# ASSIGNMENT:
Reproduce the records below exactly as shown.

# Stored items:
□ □ □ □
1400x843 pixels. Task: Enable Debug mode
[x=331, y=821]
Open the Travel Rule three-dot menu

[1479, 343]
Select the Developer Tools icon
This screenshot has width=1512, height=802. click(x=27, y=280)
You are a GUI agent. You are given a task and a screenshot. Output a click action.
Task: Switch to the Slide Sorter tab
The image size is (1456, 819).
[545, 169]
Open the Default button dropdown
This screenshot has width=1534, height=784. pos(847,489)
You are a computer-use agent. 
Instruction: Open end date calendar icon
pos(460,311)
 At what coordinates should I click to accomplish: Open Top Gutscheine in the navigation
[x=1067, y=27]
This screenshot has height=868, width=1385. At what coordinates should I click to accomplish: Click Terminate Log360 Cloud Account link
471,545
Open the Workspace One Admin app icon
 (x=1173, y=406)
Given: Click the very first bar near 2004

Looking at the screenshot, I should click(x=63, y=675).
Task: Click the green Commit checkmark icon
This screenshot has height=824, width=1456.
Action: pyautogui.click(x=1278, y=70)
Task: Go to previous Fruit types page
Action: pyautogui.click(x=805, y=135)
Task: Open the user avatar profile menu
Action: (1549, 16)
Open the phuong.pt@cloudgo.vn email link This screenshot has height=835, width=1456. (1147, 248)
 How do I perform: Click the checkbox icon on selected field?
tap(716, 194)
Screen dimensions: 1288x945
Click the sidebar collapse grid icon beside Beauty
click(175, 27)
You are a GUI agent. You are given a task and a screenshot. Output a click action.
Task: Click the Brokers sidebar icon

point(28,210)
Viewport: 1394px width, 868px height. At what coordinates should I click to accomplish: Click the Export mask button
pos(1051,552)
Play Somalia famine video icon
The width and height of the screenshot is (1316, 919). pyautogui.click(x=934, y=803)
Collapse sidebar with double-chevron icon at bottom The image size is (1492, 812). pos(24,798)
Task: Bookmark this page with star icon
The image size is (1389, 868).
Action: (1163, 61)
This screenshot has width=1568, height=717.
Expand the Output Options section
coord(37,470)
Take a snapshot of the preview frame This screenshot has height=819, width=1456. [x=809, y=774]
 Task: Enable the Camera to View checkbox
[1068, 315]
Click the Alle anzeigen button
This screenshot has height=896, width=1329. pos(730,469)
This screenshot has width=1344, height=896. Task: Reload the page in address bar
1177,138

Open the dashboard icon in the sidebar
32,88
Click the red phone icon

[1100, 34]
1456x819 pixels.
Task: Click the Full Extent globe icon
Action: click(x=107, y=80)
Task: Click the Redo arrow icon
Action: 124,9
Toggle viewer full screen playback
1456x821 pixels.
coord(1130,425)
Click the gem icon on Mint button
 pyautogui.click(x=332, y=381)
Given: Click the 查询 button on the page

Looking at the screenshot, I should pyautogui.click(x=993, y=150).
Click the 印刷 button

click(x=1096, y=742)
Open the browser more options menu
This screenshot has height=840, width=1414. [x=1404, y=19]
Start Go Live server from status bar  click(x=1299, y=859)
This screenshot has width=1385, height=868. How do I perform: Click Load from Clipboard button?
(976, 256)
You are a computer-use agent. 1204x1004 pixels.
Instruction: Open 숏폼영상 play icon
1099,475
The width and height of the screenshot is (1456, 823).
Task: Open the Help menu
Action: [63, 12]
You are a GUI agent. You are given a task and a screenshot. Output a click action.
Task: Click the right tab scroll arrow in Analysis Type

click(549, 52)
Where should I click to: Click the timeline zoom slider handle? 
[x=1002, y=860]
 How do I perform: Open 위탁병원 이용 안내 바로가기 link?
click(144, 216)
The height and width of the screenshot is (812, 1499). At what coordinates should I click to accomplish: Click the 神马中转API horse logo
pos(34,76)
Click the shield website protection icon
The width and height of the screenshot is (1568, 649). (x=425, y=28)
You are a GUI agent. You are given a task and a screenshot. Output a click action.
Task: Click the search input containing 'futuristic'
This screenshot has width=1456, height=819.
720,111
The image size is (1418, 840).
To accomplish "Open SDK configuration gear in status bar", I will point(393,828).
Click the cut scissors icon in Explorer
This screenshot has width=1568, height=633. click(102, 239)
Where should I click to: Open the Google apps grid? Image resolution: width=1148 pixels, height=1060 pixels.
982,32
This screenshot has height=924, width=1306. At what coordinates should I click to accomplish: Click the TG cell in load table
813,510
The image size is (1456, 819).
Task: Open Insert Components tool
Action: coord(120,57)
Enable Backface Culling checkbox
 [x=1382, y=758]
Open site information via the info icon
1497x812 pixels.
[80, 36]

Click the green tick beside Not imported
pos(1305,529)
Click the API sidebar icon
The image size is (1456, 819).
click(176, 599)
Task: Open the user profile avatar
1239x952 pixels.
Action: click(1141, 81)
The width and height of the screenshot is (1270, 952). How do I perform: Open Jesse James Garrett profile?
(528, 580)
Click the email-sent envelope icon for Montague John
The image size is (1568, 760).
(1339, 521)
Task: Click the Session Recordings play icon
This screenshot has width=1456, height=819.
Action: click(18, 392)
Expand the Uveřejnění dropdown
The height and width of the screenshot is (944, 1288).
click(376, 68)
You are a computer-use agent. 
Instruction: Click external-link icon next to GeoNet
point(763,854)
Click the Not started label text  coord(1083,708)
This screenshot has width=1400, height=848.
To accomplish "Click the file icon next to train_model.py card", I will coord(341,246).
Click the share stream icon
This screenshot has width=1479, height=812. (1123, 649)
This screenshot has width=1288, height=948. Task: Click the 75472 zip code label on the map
□ □ □ □
# SOLUTION TO THIS EXERCISE:
1400x843 pixels. Task: Enable Debug mode
[x=331, y=821]
Open the Travel Rule three-dot menu

[1479, 343]
Select the Developer Tools icon
This screenshot has width=1512, height=802. click(x=27, y=280)
You are a GUI agent. You are given a task and a screenshot. Output a click action.
Task: Switch to the Slide Sorter tab
The image size is (1456, 819).
[545, 169]
Open the Default button dropdown
This screenshot has width=1534, height=784. pos(847,489)
You are a computer-use agent. 
Instruction: Open end date calendar icon
pos(460,311)
 At what coordinates should I click to accomplish: Open Top Gutscheine in the navigation
[x=1067, y=27]
This screenshot has height=868, width=1385. At what coordinates should I click to accomplish: Click Terminate Log360 Cloud Account link
471,545
Open the Workspace One Admin app icon
 (x=1173, y=406)
Given: Click the very first bar near 2004

Looking at the screenshot, I should click(x=63, y=675).
Task: Click the green Commit checkmark icon
This screenshot has height=824, width=1456.
Action: pyautogui.click(x=1278, y=70)
Task: Go to previous Fruit types page
Action: pyautogui.click(x=805, y=135)
Task: Open the user avatar profile menu
Action: (1549, 16)
Open the phuong.pt@cloudgo.vn email link This screenshot has height=835, width=1456. (1147, 248)
 How do I perform: Click the checkbox icon on selected field?
tap(716, 194)
Screen dimensions: 1288x945
Click the sidebar collapse grid icon beside Beauty
click(175, 27)
You are a GUI agent. You are given a task and a screenshot. Output a click action.
Task: Click the Brokers sidebar icon

point(28,210)
Viewport: 1394px width, 868px height. At what coordinates should I click to accomplish: Click the Export mask button
pos(1051,552)
Play Somalia famine video icon
The width and height of the screenshot is (1316, 919). pyautogui.click(x=934, y=803)
Collapse sidebar with double-chevron icon at bottom The image size is (1492, 812). pos(24,798)
Task: Bookmark this page with star icon
The image size is (1389, 868).
Action: (1163, 61)
This screenshot has width=1568, height=717.
Expand the Output Options section
coord(37,470)
Take a snapshot of the preview frame This screenshot has height=819, width=1456. [x=809, y=774]
 Task: Enable the Camera to View checkbox
[1068, 315]
Click the Alle anzeigen button
This screenshot has height=896, width=1329. pos(730,469)
This screenshot has width=1344, height=896. Task: Reload the page in address bar
1177,138

Open the dashboard icon in the sidebar
32,88
Click the red phone icon

[1100, 34]
1456x819 pixels.
Task: Click the Full Extent globe icon
Action: click(x=107, y=80)
Task: Click the Redo arrow icon
Action: 124,9
Toggle viewer full screen playback
1456x821 pixels.
coord(1130,425)
Click the gem icon on Mint button
 pyautogui.click(x=332, y=381)
Given: Click the 查询 button on the page

Looking at the screenshot, I should pyautogui.click(x=993, y=150).
Click the 印刷 button

click(x=1096, y=742)
Open the browser more options menu
This screenshot has height=840, width=1414. [x=1404, y=19]
Start Go Live server from status bar  click(x=1299, y=859)
This screenshot has width=1385, height=868. How do I perform: Click Load from Clipboard button?
(976, 256)
You are a computer-use agent. 1204x1004 pixels.
Instruction: Open 숏폼영상 play icon
1099,475
The width and height of the screenshot is (1456, 823).
Task: Open the Help menu
Action: [63, 12]
You are a GUI agent. You are given a task and a screenshot. Output a click action.
Task: Click the right tab scroll arrow in Analysis Type

click(549, 52)
Where should I click to: Click the timeline zoom slider handle? 
[x=1002, y=860]
 How do I perform: Open 위탁병원 이용 안내 바로가기 link?
click(144, 216)
The height and width of the screenshot is (812, 1499). At what coordinates should I click to accomplish: Click the 神马中转API horse logo
pos(34,76)
Click the shield website protection icon
The width and height of the screenshot is (1568, 649). (x=425, y=28)
You are a GUI agent. You are given a task and a screenshot. Output a click action.
Task: Click the search input containing 'futuristic'
This screenshot has width=1456, height=819.
720,111
The image size is (1418, 840).
To accomplish "Open SDK configuration gear in status bar", I will point(393,828).
Click the cut scissors icon in Explorer
This screenshot has width=1568, height=633. click(102, 239)
Where should I click to: Open the Google apps grid? Image resolution: width=1148 pixels, height=1060 pixels.
982,32
This screenshot has height=924, width=1306. At what coordinates should I click to accomplish: Click the TG cell in load table
813,510
The image size is (1456, 819).
Task: Open Insert Components tool
Action: coord(120,57)
Enable Backface Culling checkbox
 [x=1382, y=758]
Open site information via the info icon
1497x812 pixels.
[80, 36]

Click the green tick beside Not imported
pos(1305,529)
Click the API sidebar icon
The image size is (1456, 819).
click(176, 599)
Task: Open the user profile avatar
1239x952 pixels.
Action: click(1141, 81)
The width and height of the screenshot is (1270, 952). How do I perform: Open Jesse James Garrett profile?
(528, 580)
Click the email-sent envelope icon for Montague John
The image size is (1568, 760).
(1339, 521)
Task: Click the Session Recordings play icon
This screenshot has width=1456, height=819.
Action: click(18, 392)
Expand the Uveřejnění dropdown
The height and width of the screenshot is (944, 1288).
click(376, 68)
You are a computer-use agent. 
Instruction: Click external-link icon next to GeoNet
point(763,854)
Click the Not started label text  coord(1083,708)
This screenshot has width=1400, height=848.
To accomplish "Click the file icon next to train_model.py card", I will coord(341,246).
Click the share stream icon
This screenshot has width=1479, height=812. (1123, 649)
This screenshot has width=1288, height=948. Task: Click the 75472 zip code label on the map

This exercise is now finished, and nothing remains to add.